Goal of the exercise —
I need the number of lines in the listing below that contain "will", and only that number.

Material supplied —
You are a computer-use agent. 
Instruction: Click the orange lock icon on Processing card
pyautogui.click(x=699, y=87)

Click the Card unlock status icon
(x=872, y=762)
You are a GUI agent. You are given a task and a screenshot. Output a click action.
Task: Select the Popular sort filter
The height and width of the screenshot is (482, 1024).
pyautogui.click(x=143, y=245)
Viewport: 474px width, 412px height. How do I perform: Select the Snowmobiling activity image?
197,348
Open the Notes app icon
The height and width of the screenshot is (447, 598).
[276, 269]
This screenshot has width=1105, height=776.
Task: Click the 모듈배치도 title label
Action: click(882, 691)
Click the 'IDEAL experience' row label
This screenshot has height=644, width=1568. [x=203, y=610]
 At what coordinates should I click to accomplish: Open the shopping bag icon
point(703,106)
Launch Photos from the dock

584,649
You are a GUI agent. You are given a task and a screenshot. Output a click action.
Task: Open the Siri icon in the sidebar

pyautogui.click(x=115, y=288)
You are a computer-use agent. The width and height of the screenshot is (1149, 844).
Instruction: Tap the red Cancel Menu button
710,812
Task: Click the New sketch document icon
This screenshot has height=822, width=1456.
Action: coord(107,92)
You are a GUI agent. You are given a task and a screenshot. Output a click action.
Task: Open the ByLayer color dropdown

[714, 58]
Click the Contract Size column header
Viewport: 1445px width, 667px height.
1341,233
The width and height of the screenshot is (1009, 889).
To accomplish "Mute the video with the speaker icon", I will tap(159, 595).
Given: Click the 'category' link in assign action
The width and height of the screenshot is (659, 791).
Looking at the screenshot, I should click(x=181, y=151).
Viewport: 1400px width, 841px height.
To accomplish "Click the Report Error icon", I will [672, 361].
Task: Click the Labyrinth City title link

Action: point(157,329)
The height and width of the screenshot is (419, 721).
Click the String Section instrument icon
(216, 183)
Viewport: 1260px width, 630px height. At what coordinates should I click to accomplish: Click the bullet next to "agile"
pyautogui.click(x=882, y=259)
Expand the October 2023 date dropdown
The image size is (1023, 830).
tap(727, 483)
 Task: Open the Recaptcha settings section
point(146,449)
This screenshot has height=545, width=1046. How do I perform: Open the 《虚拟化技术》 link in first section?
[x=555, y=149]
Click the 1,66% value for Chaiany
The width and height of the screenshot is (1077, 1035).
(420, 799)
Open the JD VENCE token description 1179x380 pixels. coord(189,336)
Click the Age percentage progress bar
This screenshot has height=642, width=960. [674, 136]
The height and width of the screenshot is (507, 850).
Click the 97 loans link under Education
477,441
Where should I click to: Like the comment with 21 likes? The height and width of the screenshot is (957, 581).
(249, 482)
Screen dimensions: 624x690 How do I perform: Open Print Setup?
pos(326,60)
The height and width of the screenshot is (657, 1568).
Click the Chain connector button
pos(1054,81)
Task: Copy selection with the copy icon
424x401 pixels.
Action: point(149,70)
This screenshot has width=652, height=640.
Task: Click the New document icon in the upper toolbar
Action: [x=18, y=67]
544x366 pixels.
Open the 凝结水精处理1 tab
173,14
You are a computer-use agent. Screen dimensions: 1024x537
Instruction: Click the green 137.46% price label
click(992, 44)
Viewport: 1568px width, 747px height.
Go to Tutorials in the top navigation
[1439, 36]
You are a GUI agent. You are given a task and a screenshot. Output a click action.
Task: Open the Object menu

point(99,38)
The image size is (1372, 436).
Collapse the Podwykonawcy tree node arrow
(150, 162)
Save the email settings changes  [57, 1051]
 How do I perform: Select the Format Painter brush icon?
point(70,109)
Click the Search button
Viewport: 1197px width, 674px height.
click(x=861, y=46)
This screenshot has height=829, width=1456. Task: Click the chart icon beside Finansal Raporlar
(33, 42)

Solution for this task —
2